UK based Virgin Media revealed its plan to deploy high-speed broadband through fiber to the home networks to one million subscribers by 2020. The broadband service provider will connect at least 25 percent of the residential and business units that have already been covered by its fiber optic networks.
Virgin Media is currently undertaking a £3 billion Project to fiber optic network expansion throughout the nation. Around 4 million units, both residential and business have been covered with next generation networks. The service provider is now planning to add 1 million, that is 25 percent of the 4 million to its fiber to the home broadband services.
Virgin Media’s CEO Tom Mockridge said “Our £3bn investment to bring ultrafast connectivity to more parts of the UK is not just about better broadband, it’s about future-proofing the country’s network infrastructure with the best and most modern technology.”
“While some companies talk a good game, Virgin Media is putting its money where its mouth is and laying fibre to the premise alongside our superior HFC network – delivering the fastest widely available broadband speeds.”
While the provider’s target is to connect 1 million subscribers to FTTH, it also has plans to expand its fiber coverage to 17 million premises by 2019. Virgin Media is backed by its parent company Liberty Global. Virgin Media has been deploying fiber optic cables to deliver its broadband services throughout the UK. The provider use central loose tube type cables with glass-yarn strength members to install on aerial poles.
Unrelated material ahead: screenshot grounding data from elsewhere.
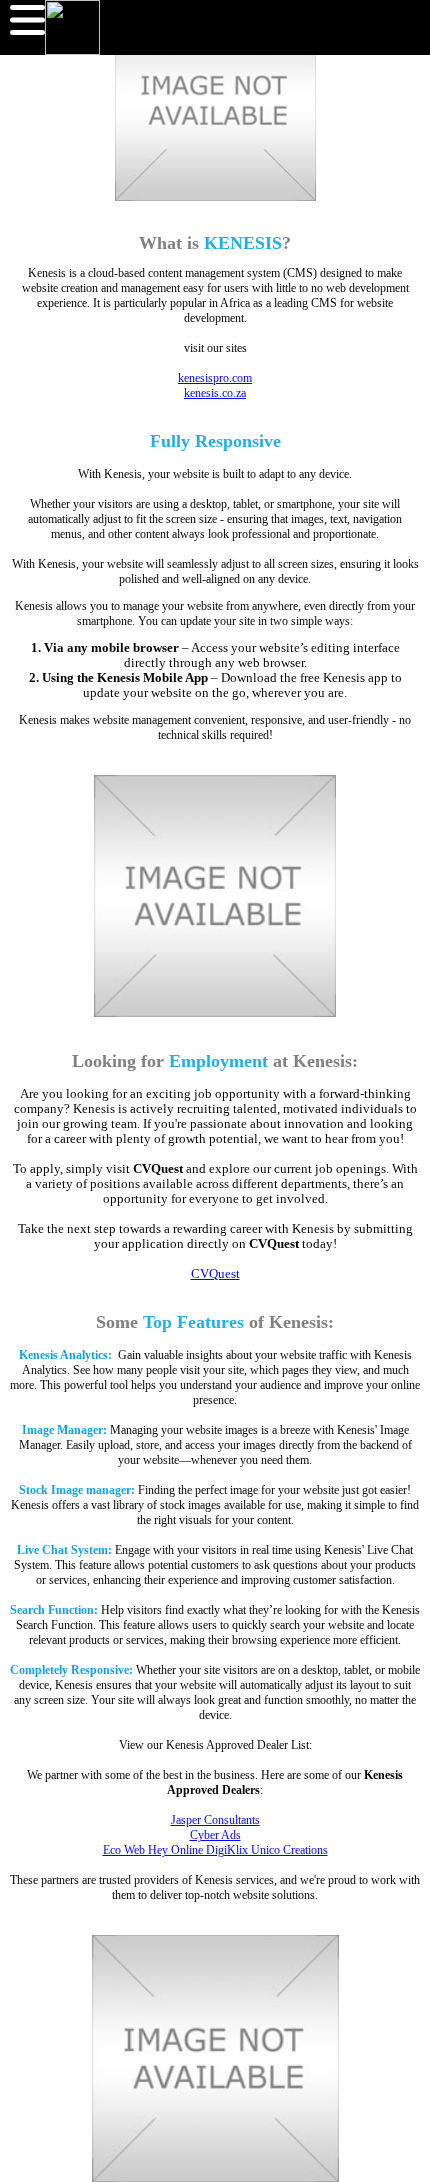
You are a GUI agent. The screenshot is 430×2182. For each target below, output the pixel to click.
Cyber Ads (215, 1835)
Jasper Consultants (215, 1820)
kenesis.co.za (215, 393)
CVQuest (215, 1274)
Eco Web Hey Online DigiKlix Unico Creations (215, 1850)
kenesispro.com (215, 378)
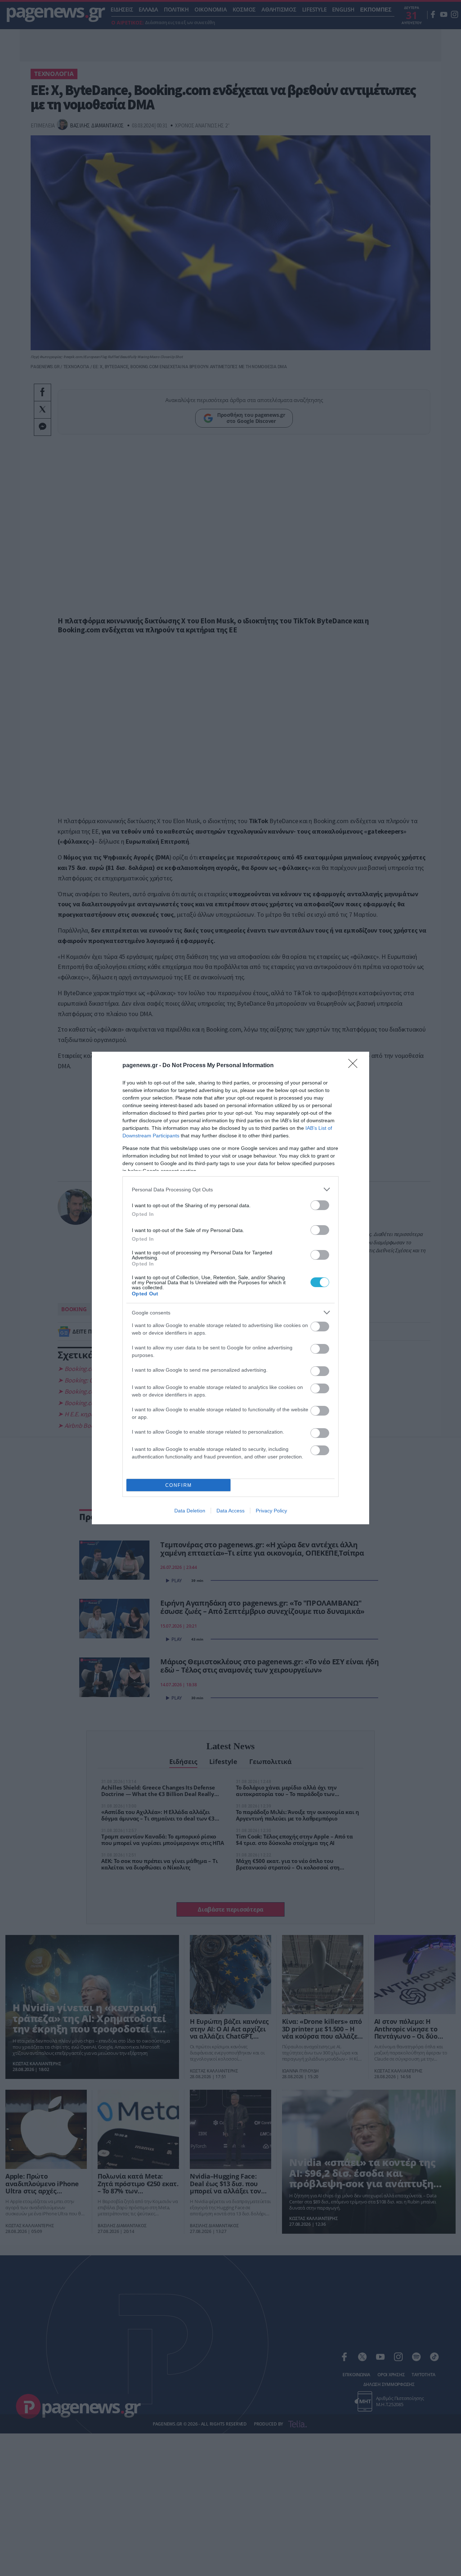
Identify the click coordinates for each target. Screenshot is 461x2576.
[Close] (355, 1066)
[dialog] (230, 1288)
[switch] (319, 1205)
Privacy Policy (271, 1510)
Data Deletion (189, 1510)
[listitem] (230, 1189)
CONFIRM (178, 1485)
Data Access (230, 1510)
Virgin’s FTTH rollout has started in Cambridgeshire and Leicestershire with West Yorkshire, Devon and East Sussex identified for its next phase. The company’s decision to expand fiber optic networks would create more job opportunities and business chances for product suppliers. UK has imported fiber optic cables from India and China for fiber deployment projects apart from utilizing incumbent cable makers.
Virgin Media’s decision to connect 1 million homes marks the latest stage of its transformation as an alternative to the ageing copper telephony-based network offered by incumbent British Telecom. The plans are a significant boost to the UK’s ambitions to become a fibre nation. BT has been deploying fiber to the cabinet, but its efforts alone are not enough to provide high speed broadband services to the potential subscribers in a shorter time.